Some abuses are intentional. In January 2024, Taylor Swift’s sexual deepfakes flooded social media. These images were created using Microsoft’s “Designer” AI tool. While the company has security measures in place to avoid producing images of real people, misspelling Swift’s name is enough to get past them. Microsoft has fixed this bug. But Taylor Swift is the tip of the iceberg, and illegal deepfakes are on the rise—in part because the open-source tools for creating deepfakes are publicly available. Law enforcement around the world seeks to combat deepfakes in hopes of curbing the damage. Whether it works remains to be seen.
By 2025, it will be even harder to distinguish what is real from what is made up. The fidelity of AI-generated audio, text, and images is remarkable, and video will follow. This can lead to the “liar divide”: those in positions deny evidence of their misconduct by claiming it is fake. In 2023, Tesla argued that Elon Musk’s 2016 video was a deep hoax in response to allegations that the CEO exaggerated the safety of Tesla’s autopilot leading to an accident. An Indian politician said audio clips admitting corruption in his political party were taken (the audio in at least one of his clips has been verified as authentic by a media company). And the two defendants in the January 6th beds say the videos they appeared in are false. Both were found guilty.

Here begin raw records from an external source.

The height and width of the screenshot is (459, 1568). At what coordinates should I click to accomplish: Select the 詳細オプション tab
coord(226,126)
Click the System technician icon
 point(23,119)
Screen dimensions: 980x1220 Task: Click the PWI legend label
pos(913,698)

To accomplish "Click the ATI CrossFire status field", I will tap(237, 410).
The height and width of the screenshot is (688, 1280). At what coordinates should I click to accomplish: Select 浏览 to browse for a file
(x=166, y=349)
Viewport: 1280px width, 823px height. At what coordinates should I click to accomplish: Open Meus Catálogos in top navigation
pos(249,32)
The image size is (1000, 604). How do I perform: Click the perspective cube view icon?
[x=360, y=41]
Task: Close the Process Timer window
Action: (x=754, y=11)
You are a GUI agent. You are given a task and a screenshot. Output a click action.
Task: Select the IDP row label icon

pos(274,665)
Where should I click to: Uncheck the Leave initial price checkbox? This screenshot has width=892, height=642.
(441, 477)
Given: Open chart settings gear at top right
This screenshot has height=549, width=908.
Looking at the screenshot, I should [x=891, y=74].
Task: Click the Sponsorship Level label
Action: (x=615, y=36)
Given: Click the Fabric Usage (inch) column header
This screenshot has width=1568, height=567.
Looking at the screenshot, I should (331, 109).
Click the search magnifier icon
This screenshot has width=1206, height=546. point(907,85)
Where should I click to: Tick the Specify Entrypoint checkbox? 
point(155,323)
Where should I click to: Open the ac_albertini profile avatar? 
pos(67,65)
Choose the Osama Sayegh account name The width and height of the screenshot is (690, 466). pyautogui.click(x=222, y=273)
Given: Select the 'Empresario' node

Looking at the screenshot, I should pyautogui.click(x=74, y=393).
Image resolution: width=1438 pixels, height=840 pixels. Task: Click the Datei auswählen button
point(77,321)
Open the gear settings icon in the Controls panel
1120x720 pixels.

Meanwhile, companies are using public confusion to sell questionable products by calling them “AI.” This can go wrong if such tools are used to divide people and make important decisions about them. Recruiting company Retorio, for example, says its AI predicts candidates’ job suitability based on video interviews, but research has found that the system can be fooled by the presence of glasses or by substituting a bookshelf for a blank background, indicating that it relies on superficial correlations.
There are also a number of applications in healthcare, education, finance, criminal justice, and insurance where AI is currently being used to deprive people of valuable life opportunities. In the Netherlands, Dutch tax authorities are using an AI algorithm to identify people who have committed child welfare fraud. It accused thousands of parents unfairly, often demanding tens of thousands of euros in return. In this dispute, the Prime Minister and his entire cabinet resigned.
By 2025, we expect AI risks to arise not because AI is doing itself, but because of what people are doing with it. That includes situations where it seems efficient and highly reliable in it (lawyers using ChatGPT); when it works well and when it is misused (non-consensual deepfakes and the liar’s dividend); and when it is not fit for purpose (denying people their rights). Reducing these risks is a major task for companies, governments and society. It will be hard enough without being distracted by sci-fi worries.